Consider the Bees
By Meck Groot
The following is based on content presented as part of the “Staying the Course” workshop at the New Day Rising Conference in February 2021. The full workshop is available to conference registrants through Whova and to new participants who enroll in the UULI course.
I once asked a group to guess how much honey the average bee produces. Someone shouted “two cups” and another guessed “five pounds.” No one was prepared for the actual answer: one twelfth of a teaspoon of honey. During her six weeks of life, an average honey bee flies 162 miles gathering nectar from 3600 flowers to make two calories worth of honey.
What about “busy as a bee?” Aren’t bees models of productivity? If being busy means “being productive” no wonder we guess a higher output in the honey department. And if those are our expectations for honey bees, we may overestimate what we think we should be able to produce in our lifetime.
Why do we expect so much of ourselves? Like a bee, each of us is one person. One. What any of us can produce in our lifetime is pretty small in the scheme of things. But — here’s the good news — that’s all that’s asked of us. Just as we don’t expect a bee to produce more than she does, why do we expect it of ourselves or each other?
This is especially true among people working for social change. We see the need and feel the urgency. We push and push. But, friends, we can’t do everything. Each of us can only do our part.
Spiritual Leadership is about navigating between our power and our powerlessness for the sake of love and justice. Each of us has the power to do our part; and we are powerless to do more than our part. This understanding invites us to stop aspiring to do more than what is ours to do or expecting it of others.
The bridge to the hymn “May the Works I’ve Done Speak for Me,” captures this well:
The work that I've done, it seems so small.
Sometimes, it seems like I've done nothing at all.
When I stand before my God, I want to hear Him say well done.
May the works that I've done, speak for me.
We see the needs. We long for so much to change. So much is at stake. And, we fight the reality that what we can do is so small in comparison. This is a humbling fact of our lives. Yet, when we consider the honey bee, we are reminded that every twelfth of a teaspoon of honey contributes to making a full teaspoon; every teaspoon to a tablespoon...to a cup...to a jar...to a pound...
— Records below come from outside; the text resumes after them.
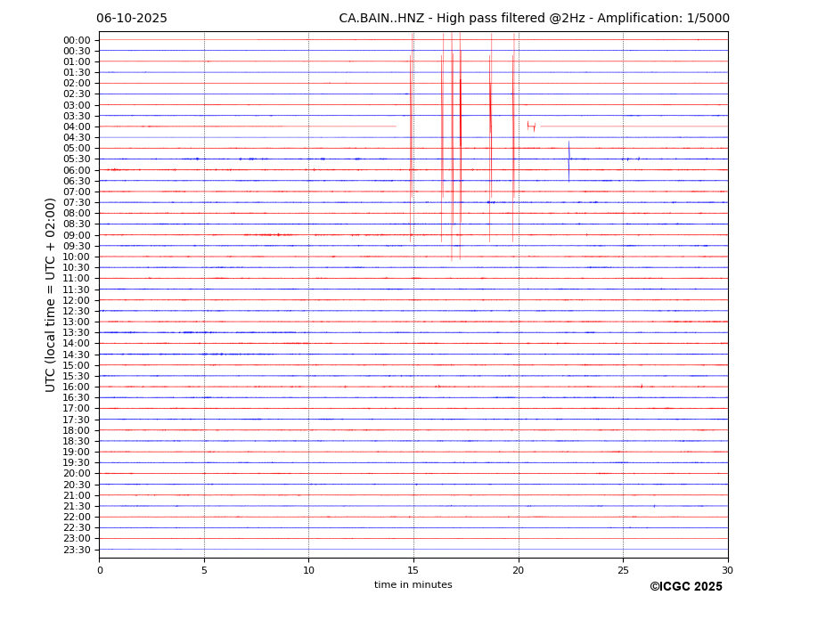This screenshot has height=620, width=826.
Task: Click the 04:00 row time label
Action: pyautogui.click(x=77, y=126)
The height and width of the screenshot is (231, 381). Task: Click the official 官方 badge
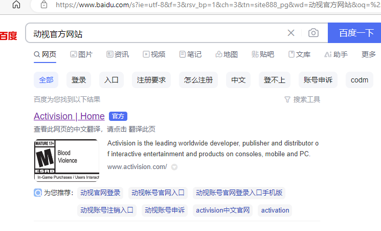[118, 116]
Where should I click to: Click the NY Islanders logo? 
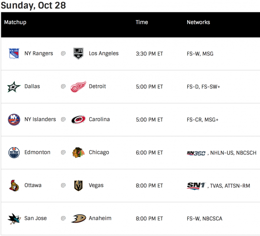[14, 120]
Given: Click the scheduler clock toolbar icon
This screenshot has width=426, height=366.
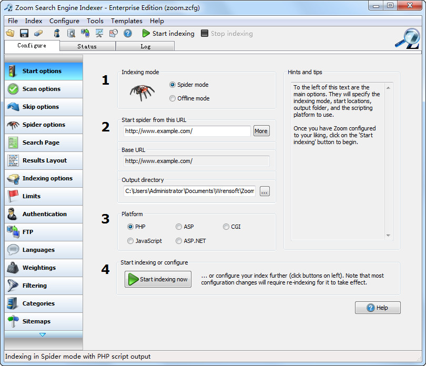Looking at the screenshot, I should 113,33.
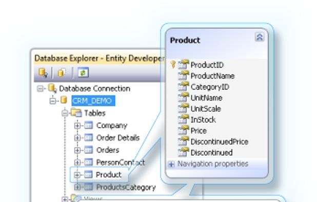Click the DiscontinuedPrice property icon
317x202 pixels.
click(184, 141)
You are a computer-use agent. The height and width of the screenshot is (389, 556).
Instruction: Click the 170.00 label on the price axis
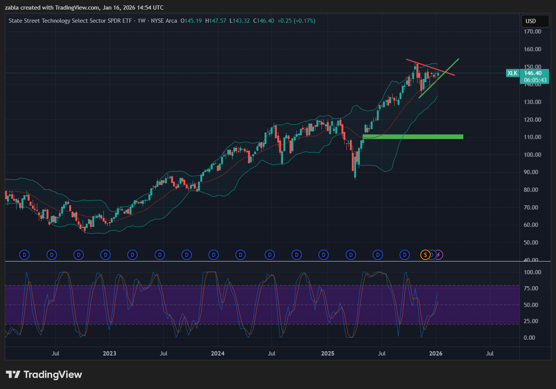[x=533, y=32]
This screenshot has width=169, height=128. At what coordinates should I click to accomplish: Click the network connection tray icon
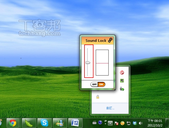[129, 123]
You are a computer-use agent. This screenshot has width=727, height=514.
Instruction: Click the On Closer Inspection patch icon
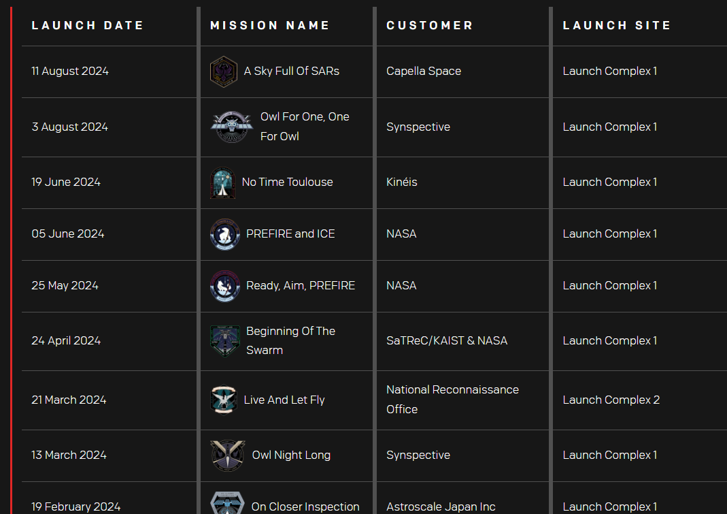226,504
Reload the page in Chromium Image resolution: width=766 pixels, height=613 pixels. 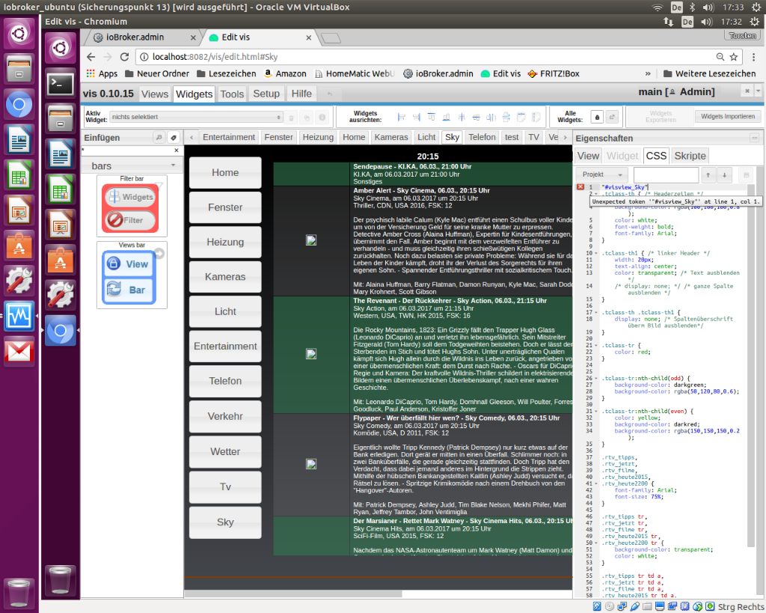tap(125, 57)
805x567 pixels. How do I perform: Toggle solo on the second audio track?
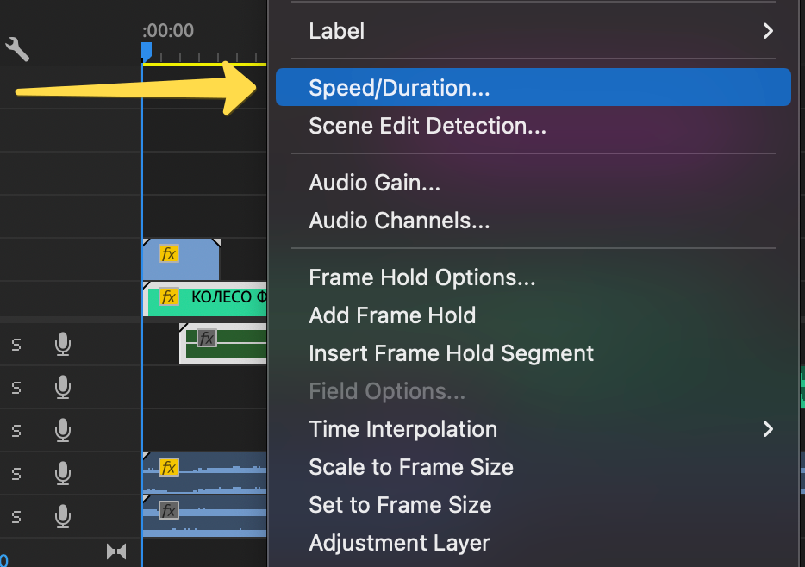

The longtime change activist and musician Pete Seeger had an interesting perspective on the contribution each of us can make. He said,
If anybody asks what the chances are that the human race makes it, I'd have to give it a 50/50 chance. But that's because this implies that any one of us might be the grain of sand to make the scales go the right way, instead of the wrong way.
We don’t know when the scales will tip and whose grain of sand will tip them. Yet every grain of sand before the one that tips the scales is crucial. Make your contribution count toward love, justice and healing. Your bit is needed for the scales to tip — even if your grain is the only one at first.
People who study social change have done experiments and learned that success doesn’t depend on having a majority. The tipping point is actually 25%. In her essay “How to Make Social Change” for Yes! magazine, Tracy Matsue Loeffelholz shares that when 25% of people make a change, others tend to pile on. And every contribution toward that 25% matters. Your responsibility is to do your part. You have the power to do that even if you are powerless to effect the change alone.
And...as you go about delivering your gift, you’re doing a lot more than producing something. Honey bees do more than make honey. In pursuit of nectar for that honey, they spread pollen. Their activity makes another generation of fruit, seeds and flowers possible. Your contribution is not just about visible or tangible results. You may not know most of the impact you are making. As you navigate between your power and powerlessness towards Beloved Community, you impact the world around you — touching hearts and lives. You create a living link between the ancestors that have done their part for justice and liberation and the generations that come after you. Each of us keeps memory and hope and possibility alive for our uncertain future.
Just do your part. It’s all that’s required of you.